ケース1. 仲良し“過ぎる”一卵性母娘
パートナーが「親子仲良し」「親孝行」と聞けば歓迎すべきことと思いがちですが、度を越した親密さは考えものです。特に一卵性母娘に近い仲良し“過ぎる”母娘は、結婚後の生活、夫の気持ちにいろいろな影響を及ぼすようです。琴乃さん(36歳・仮名)は某大学病院で内科医として多忙な日々を送っています。仕事と育児の両立が難しく、妊娠・出産を機に大学病院を辞める女性医師が多い中で、琴乃さんは産休と半年の育休で職場に復帰。ママさん医師として仕事を続けています。
「私が仕事を続けていられるのは100%母のおかげです。母はもともと医師になる夢を持っていたんですが、経済的な事情で断念。でも母の思いは私に託され、私は子どもの頃から『将来は医者になってね』と言われ続けてきました。プレッシャーでもありましたが、受験勉強中の、彼女の献身的な応援体制があってこそ、今の私があると感謝しています。夫なんて、残業ばかりでまったくあてにならないですもん」
琴乃さん母娘の二人三脚は今でも続いています。結婚後の住まいをわざわざ実家の近くにして、全面サポートをしてもらっています。
例えば、息子の毎日の保育園へのお迎えは母親の担当。夕方、保育園から連れてくると琴乃さんの家で夕食を作り、孫を入浴させたり、絵本の読み聞かせをしたり、琴乃さんが帰宅するまで母親は自分の家には帰りません。父親は一人で自由気ままにしていると。車で5分ほどの距離です。

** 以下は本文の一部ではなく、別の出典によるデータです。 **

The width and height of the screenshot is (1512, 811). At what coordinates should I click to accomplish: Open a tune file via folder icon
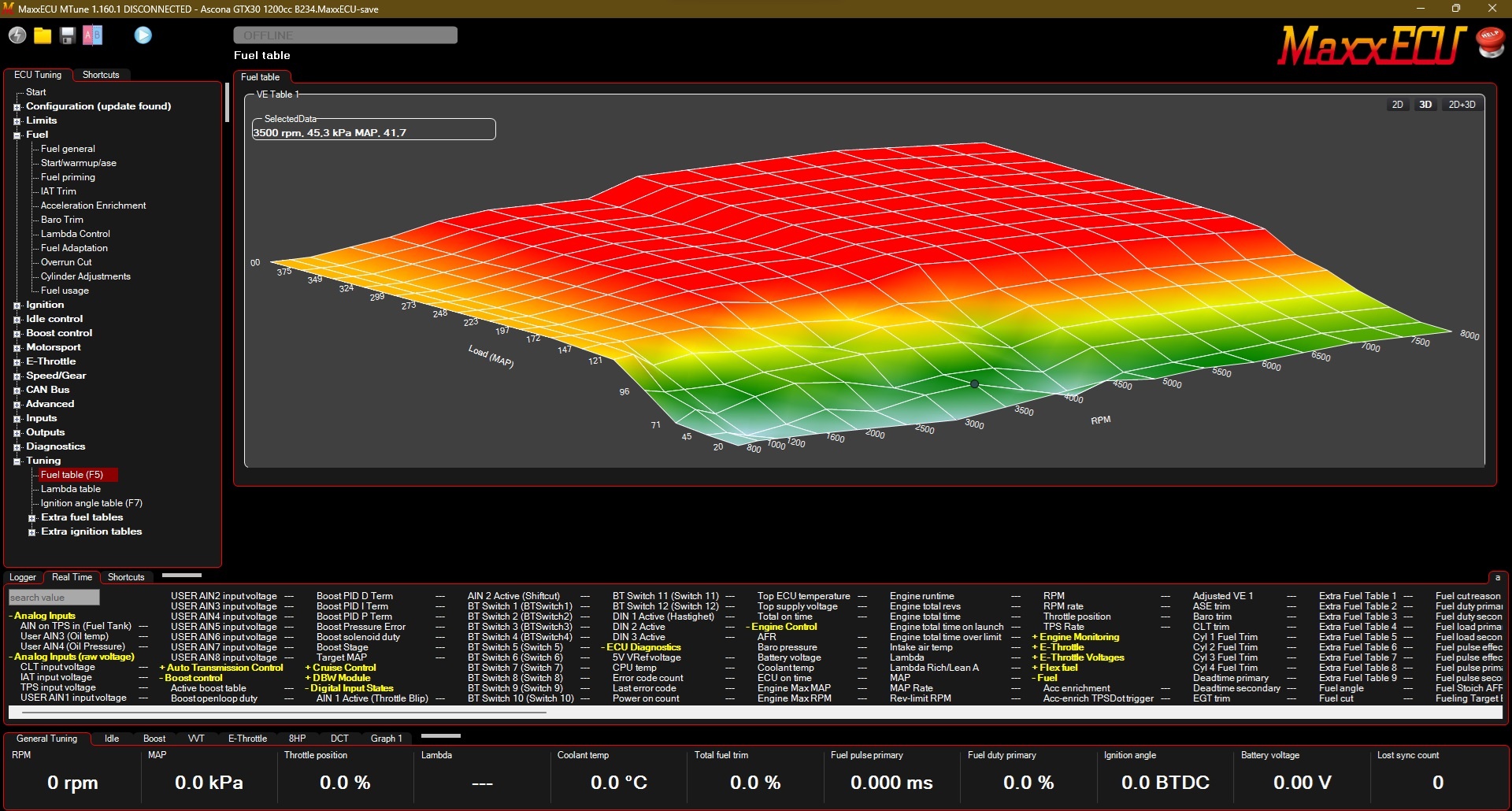(x=43, y=35)
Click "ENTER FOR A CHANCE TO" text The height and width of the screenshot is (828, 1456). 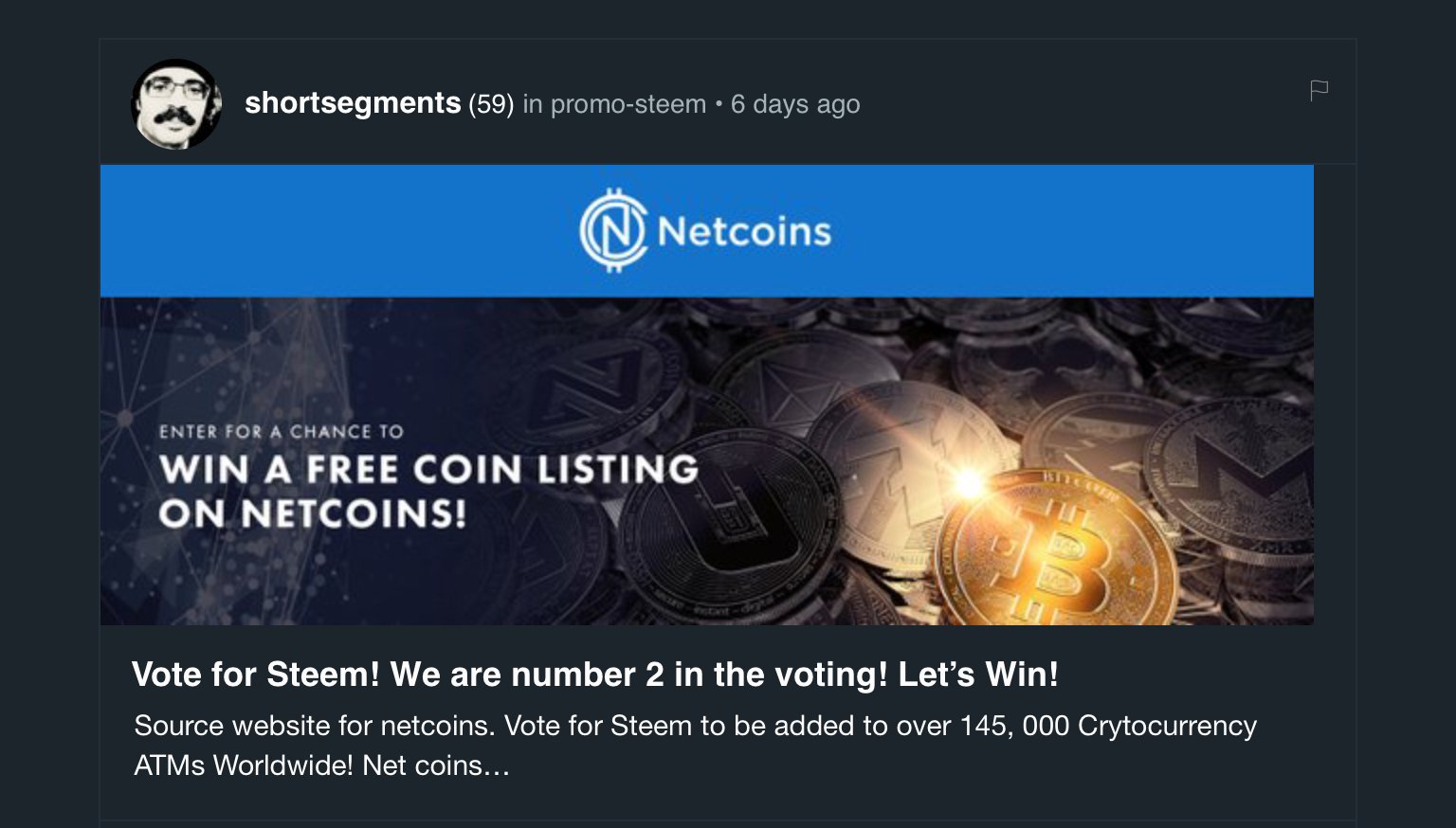(x=282, y=432)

毎日遅くまで義理の母が自宅にいる環境を、パートナーは不満に感じてはいないか?と琴乃さんに聞くと、
「うっとうしいかもしれませんが口には出しません。何か言えば『文句言うなら、母の代わりに私のサポートをしてくれるの?』って言われることがわかっているからでしょうね。結婚の時に私が仕事を続けることが条件でしたから、私が働ける環境を自分が作れないなら、母を受け入れるのは当たり前です」
夫婦の在り方は十人十色。どれが正解という決まりはなく、当事者が納得していればどんな形でもいいはずです。しかし、琴乃さんから最後まで夫に対する配慮や気遣いが感じられなかったことは、少し気になる点でした。

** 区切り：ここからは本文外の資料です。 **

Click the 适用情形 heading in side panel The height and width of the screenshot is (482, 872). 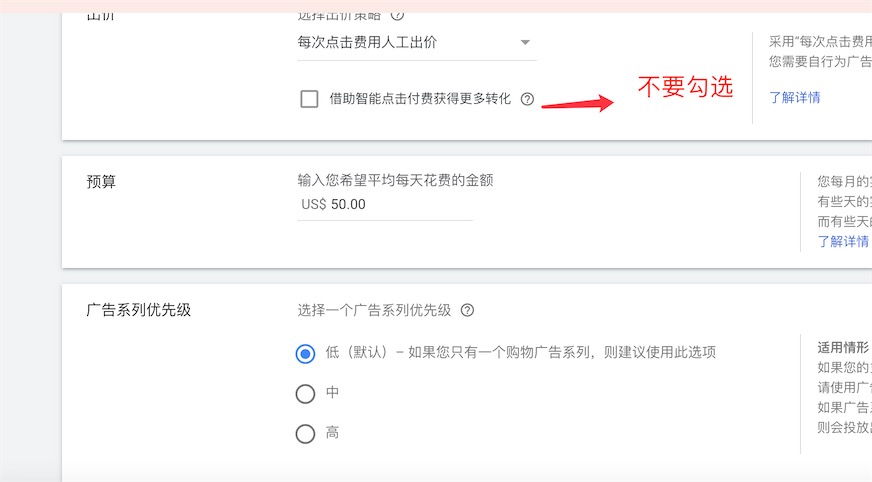tap(843, 348)
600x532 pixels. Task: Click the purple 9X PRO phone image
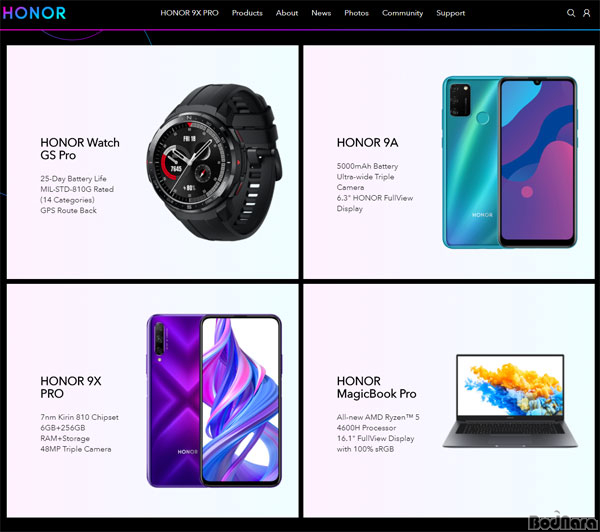pos(214,401)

ケース2. 新婚旅行先で「俺はお抱え運転手か」と……
優華さん(28歳・仮名)の両親は彼女が中学生の時に離婚し、一人っ子だった彼女は、それ以来、母親と二人暮らし。母親と仲良しで何をするにも二人一緒というのが彼女のスタイル。優華さんの夫もその点は最初から想定内だったといいます。「彼女と付き合い始めた時から、そのことは気づいていました。親が離婚したのは寂しかったでしょうし。彼女と母親が唯一無二の関係であることは仕方ないですし、彼女と生きていくということは彼女の母親も背負っていかざるを得ないだろうと覚悟していました。でもちょっと、想像を超えていましたね」
と笑いました。一番驚いたのは新婚旅行のハワイで彼女の母親とホテルの朝食会場で会ったことだそうです。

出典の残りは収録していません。